Mr. Cotton, who has been perhaps the loudest critic of the bill’s sentencing changes in the Senate, urged colleagues to slow down the process, saying that the bill’s impact and implications were too expensive to push through without hearings, according to another official familiar with his remarks. He stressed opposition by some law enforcement groups and warned that a draft version of the bill he had seen would lead to the immediate release of thousands of felons onto the streets.

Senator Mike Lee, a Utah Republican who helped write the legislation, pushed back against Mr. Cotton’s characterization. So did Senator Charles E. Grassley, the Iowa Republican who is chairman of the Judiciary Committee and led the compromise effort. Mr. Grassley said that Mr. Cotton’s remarks made him sound like “some sort of pinko commie.”

Mr. Cotton’s office also circulated a letter from groups representing elected sheriffs raising objections to the bill. Without changes, it said, the “legislation creates a high-risk path for dangerous criminals with gun crime histories to early release from prison.” Mr. Cotton also wrote an op-ed in USA Today in which he called the legislation “a misguided effort to let serious felons out of prison.”

The legislation’s advocates caught a break last week when Mr. Trump fired his attorney general, Jeff Sessions, who had been one of the bill’s most vocal opponents within the administration and before that as a senator from Alabama.

Mr. Sessions’s temporary replacement, Matthew G. Whitaker, appears unlikely to exercise similar influence on the issue. In a recent phone call, Mr. Whitaker told Mr. Grassley that he would support the legislation backed by the president, according to George Hartmann, a spokesman for Mr. Grassley.

The legislation, the First Step Act, builds on a prison overhaul bill passed overwhelmingly by the House this year, adding four additional changes to federal sentencing laws.
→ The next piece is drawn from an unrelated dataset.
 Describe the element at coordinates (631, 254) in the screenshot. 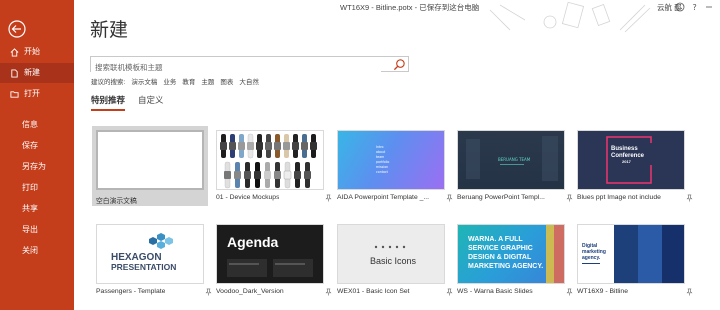

I see `template-thumbnail: Digital marketing agency.` at that location.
It combines new funding for anti-recidivism programs meant to better prepare inmates to re-enter society and the expansion of early-release credits for prisoners, and reduces some mandatory minimum sentences for nonviolent drug offenders, among other changes.

Though its impact would be limited to federal prisons and offenses — not state ones — experts believe the legislation could shape the experiences of tens of thousands of current inmates and future offenders.

It would also prohibit the shackling of pregnant inmates and the use of solitary confinement for juveniles in almost all cases.

Mr. Trump offered his support on Wednesday flanked by Republican lawmakers, law enforcement officials and outside advocates. “It’s the right thing to do,” he said.

Senators formally introduced the bill on Thursday and at the same time announced the support of five Democrats and five Republicans in addition to Mr. Grassley and Mr. Durbin. They said there would be many more in the coming days, and the vocal support voiced by Senator Cory Booker of New Jersey, a liberal Democrat who favored a more expansive bill, signaled that the proponents could likely count on most Democrats for support.

Senate supporters were also coordinating closely with proponents from both parties in the House.

The delay in bringing up the legislation described to Mr. Trump is not the first time that proponents of changes in the sentencing and prison systems have bumped up against Mr. McConnell. A similar coalition of lawmakers and outside groups made a higher-profile and more expansive attempt to overhaul the criminal justice system during the final years of the Obama administration, and had support from Mr. Ryan and other Republicans.

But Mr. McConnell did not allow a vote on the bill before the 2016 elections, worried about sowing divisions among Republicans.